I gave them both another grin and a quick wave as I dashed down the hallway for the exit and the pickup lane. I wasn't running, but it was close. God, I so hoped Keith was coming. I was nervous. So nervous my hands were shaking. Three ten. I looked up and down the pickup lane, but no Harley. I wasn't sure whether to be relieved or worried. Actually, I was feeling almost sick with suspense.
Ginny caught up with me a couple of minutes later. She was breathing hard. Looking a little flustered. Gee, tough Ginny. "What's going on Jay-Lin? Who's picking you up?"
I heard that distinctive Harley sound, growing louder, burbling with the odd backfire as it slowed and turned into the High School entrance, picking up as it cruised slowly down the pickup lane. I sighed with relief. I relaxed. I smiled. Everyone was looking at that Harley. Everyone. Including me. My heart was beating wildly. I saw him. Keith. Yes! It was Keith. He'd come! He saw me right about the same time I waved. Although how he recognized me in a sea of other asian girls I had absolutely no idea. But he did.
"Oh no, not him! Jay-Lin, how could you!" Ginny sounded totally dismayed. Chin-Chin was just standing there open-mouthed. She'd better watch out for flies.
I grinned. "Oh yeah, it's him Ginny!" I was enjoying this so much.
Everyone in sight was looking at the Harley and Keith. Everyone was watching as he pulled up beside me. Including the Chua bitch and her little coterie of cats. That low throaty potato-potato-potato burble just reverberated right through me. I smiled a little shyly as Keith gave me a grin. He left his shades on this time though. He looked so cool, so big and scary sitting there on that huge loud motorcycle. Boots, jeans, leather jacket. That patched denim jerkin thingie over the top. If I hadn't known it was him, I'd have been scared myself. But I knew it was Keith and that he was here for me.

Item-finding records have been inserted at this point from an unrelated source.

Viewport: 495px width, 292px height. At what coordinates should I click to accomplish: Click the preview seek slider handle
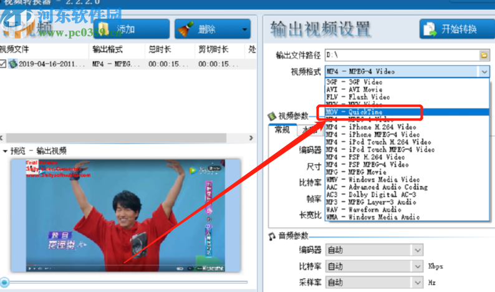[5, 282]
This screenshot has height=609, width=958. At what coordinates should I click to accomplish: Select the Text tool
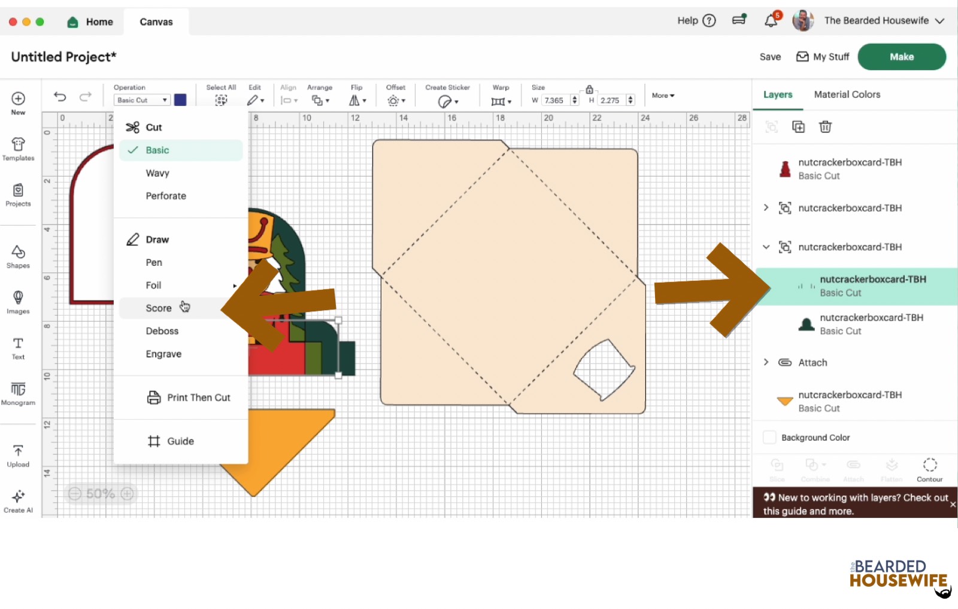click(18, 348)
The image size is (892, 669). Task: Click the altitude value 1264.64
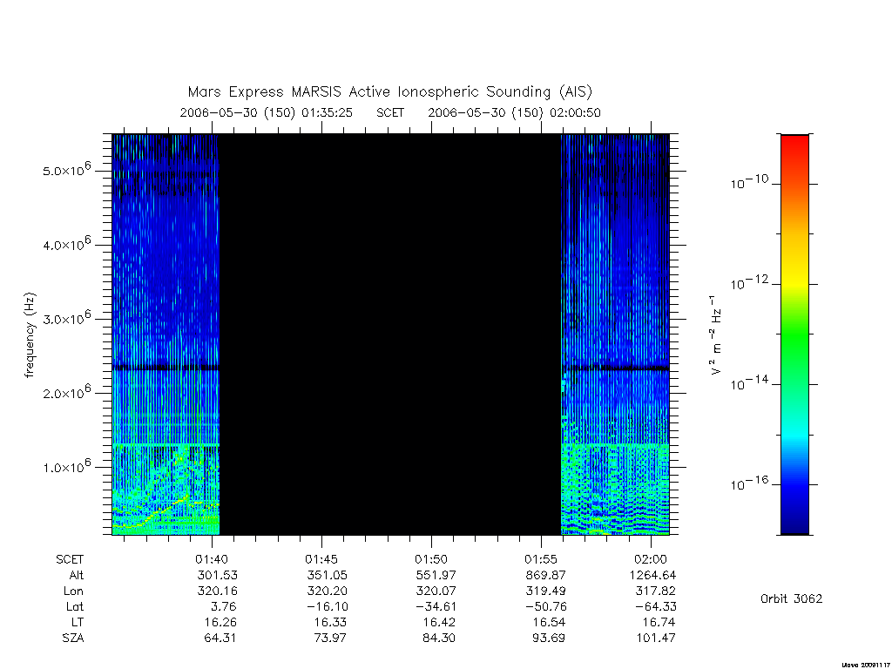click(x=652, y=575)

I wanted to just fling myself at him, but that wouldn't look cool. Not in front of half the girls in school and the Pickup Lane Monitors who were looking a bit stunned. The couple that I could see anyhow. Keith had a second helmet hanging off one arm. He passed it to me as I stepped up to his Harley, the noise it made idling was almost deafening. Everyone was looking at us. Including the cats. I smiled at the Chua bitch as I slipped the helmet on and buckled it under my chin. I knew how to do that this time. It only took me a few seconds to buckle up and pull it tight. The Chua bitch looked stunned.

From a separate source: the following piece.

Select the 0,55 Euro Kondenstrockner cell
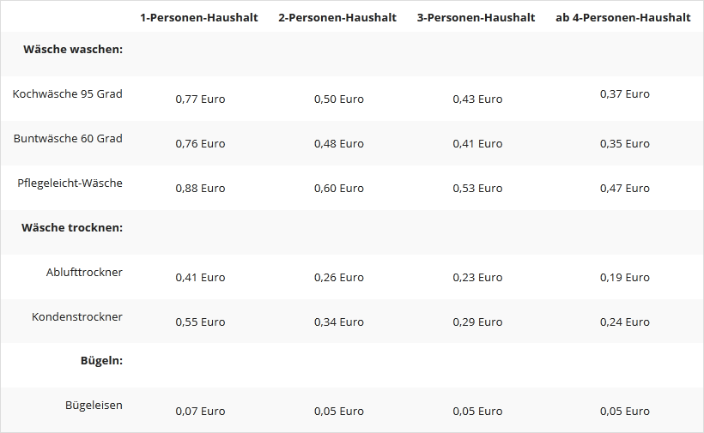Image resolution: width=704 pixels, height=433 pixels. [200, 322]
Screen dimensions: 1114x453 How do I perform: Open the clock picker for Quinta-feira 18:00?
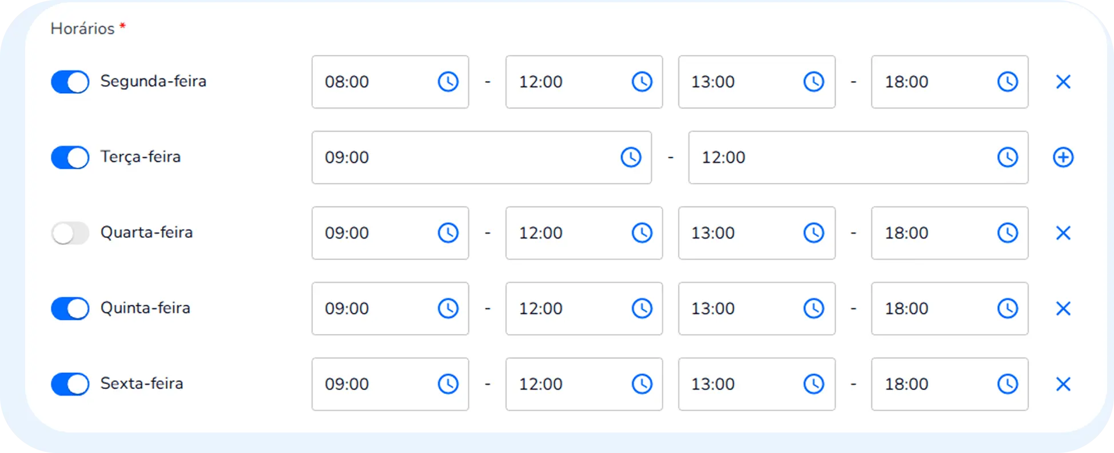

"See you both tomorrow." I gave Ginny and Chin-Chin another grin as I stepped onto the footrest nearest me, my hand on Keith's shoulder as I swung myself up and over to sit behind him, my little school uniform skirt flipping up as I sat. Good thing I'd worn those lycra gym shorts underneath! I gave Ginny a grin and a wave. The look on her face, dismay, shock, horror, made me giggle. Chin-Chin was still catching flies. The Chua bitch was doing a good imitation.